If my hotel finds evidence you smoke in the room, that’s a $200 fee. Why would you ever even attempt that?? Then I have the dicks that can’t walk 30 feet to the smoking area, and litter their butts all over my property. You can guarantee I’m watching my camera footage, seeing exactly who did it, and hitting them with $5 per instance. Fuck these people that can’t respect other’s property or the fucking world
As a GenXer, I grew up driving around town with my grandparents chain smoking with the windows up while I’m desperately holding back my nausea. We’ve come a long way
Oh, God! Sitting in the backseat behind smokers! The worst!!
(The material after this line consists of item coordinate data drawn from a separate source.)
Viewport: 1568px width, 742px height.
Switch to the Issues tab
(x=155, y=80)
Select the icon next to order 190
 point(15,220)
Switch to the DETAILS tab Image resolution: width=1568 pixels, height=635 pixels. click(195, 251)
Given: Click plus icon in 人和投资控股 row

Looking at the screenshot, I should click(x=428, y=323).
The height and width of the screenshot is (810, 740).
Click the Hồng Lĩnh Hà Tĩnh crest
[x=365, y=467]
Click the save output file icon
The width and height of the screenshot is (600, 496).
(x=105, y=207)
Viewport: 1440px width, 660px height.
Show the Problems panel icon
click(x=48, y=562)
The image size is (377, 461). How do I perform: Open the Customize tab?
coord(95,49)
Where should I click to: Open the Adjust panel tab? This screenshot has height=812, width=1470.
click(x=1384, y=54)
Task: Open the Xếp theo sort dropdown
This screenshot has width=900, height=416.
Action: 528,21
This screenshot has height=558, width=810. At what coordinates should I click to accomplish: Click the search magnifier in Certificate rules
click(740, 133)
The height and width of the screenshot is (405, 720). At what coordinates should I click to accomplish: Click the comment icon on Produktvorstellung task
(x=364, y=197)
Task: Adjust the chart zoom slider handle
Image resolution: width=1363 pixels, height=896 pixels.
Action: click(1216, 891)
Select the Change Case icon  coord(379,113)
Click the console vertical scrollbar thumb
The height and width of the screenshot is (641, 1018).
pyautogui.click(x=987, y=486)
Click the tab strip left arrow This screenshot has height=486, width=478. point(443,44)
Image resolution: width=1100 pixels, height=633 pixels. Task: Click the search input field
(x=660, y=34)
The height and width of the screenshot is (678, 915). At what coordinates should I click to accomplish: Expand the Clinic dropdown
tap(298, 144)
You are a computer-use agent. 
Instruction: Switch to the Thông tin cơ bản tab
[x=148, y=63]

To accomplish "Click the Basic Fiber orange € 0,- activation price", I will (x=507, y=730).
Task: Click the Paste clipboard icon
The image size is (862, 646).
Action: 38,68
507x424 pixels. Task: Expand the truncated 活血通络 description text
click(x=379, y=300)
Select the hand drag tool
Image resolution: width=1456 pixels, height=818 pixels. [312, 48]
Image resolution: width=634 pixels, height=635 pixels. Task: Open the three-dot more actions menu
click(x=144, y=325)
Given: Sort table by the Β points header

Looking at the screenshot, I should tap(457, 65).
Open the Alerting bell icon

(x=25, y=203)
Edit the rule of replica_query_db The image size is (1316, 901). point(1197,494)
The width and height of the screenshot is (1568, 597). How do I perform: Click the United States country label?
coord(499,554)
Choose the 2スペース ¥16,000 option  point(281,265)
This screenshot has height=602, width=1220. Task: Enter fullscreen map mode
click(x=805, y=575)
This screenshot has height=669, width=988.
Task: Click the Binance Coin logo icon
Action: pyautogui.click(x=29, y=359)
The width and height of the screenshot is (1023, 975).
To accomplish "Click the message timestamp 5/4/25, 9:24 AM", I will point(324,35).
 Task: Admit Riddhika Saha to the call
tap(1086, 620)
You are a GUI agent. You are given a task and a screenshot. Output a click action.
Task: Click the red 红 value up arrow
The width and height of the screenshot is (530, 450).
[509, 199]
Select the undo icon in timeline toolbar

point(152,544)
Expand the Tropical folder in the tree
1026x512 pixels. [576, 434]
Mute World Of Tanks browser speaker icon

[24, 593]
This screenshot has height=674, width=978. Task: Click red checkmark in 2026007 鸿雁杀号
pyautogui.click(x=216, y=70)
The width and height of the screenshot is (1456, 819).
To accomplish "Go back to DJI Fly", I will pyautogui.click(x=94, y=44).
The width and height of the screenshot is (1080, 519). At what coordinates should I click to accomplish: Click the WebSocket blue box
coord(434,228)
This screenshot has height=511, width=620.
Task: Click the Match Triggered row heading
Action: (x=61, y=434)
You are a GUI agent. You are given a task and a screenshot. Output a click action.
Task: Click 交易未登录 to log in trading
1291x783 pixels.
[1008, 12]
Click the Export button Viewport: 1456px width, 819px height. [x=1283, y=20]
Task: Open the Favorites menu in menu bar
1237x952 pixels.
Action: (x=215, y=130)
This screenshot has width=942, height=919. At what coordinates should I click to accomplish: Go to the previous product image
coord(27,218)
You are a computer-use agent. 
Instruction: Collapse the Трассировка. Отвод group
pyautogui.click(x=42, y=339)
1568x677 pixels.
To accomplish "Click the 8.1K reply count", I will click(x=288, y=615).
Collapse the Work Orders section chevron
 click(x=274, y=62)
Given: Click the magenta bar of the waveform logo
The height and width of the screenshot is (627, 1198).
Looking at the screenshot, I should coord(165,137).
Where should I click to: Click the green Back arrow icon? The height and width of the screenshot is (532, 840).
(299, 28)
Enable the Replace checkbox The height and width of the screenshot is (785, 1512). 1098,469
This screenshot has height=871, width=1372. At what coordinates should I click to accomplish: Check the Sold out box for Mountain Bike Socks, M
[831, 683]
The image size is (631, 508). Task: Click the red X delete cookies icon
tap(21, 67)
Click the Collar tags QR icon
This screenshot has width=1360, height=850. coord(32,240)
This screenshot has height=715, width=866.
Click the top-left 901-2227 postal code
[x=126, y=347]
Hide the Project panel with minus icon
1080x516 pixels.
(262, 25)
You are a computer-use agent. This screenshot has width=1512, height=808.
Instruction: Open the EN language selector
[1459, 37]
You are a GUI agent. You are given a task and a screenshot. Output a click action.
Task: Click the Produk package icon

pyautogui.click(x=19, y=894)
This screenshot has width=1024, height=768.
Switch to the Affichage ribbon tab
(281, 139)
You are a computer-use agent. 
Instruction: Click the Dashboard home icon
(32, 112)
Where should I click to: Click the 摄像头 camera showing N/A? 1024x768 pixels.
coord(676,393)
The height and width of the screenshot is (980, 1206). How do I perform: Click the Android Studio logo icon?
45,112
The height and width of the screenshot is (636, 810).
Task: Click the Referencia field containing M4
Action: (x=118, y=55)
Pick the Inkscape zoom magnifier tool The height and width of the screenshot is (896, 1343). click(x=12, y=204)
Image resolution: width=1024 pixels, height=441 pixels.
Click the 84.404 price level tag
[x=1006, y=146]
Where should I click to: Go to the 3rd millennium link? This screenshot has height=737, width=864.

One time it was so bad from my mom's smoke (it was cold and raining and she had a van with the back windows that barely popped open) I had a panic/asthma attack and passed out in the car. She cracked a window but still smokes the rest of the way home
Unless you have an apartment upstairs: pub visitors smoke outside the pub now.
I was fairly young when this changed, but I still remember how disappointed I’d be when my dad (not a smoker) would accept a table in the smoking section of a restaurant to avoid having to wait. I also remember embarrassing my mom once in some waiting room by pulling my shirt up over my mouth and nose when a guy in the room lit a cigarette.
Best decision ever! As a non smoker this is something I am eternally grateful for.
I was talking about this the other day, my asthma has been incredibly better since this! In my teens I worked as a bingo caller, by the end of the night, you wouldn't be able to see the ceiling of the place! The law changed while I was there, everyone was outraged. I was relieved!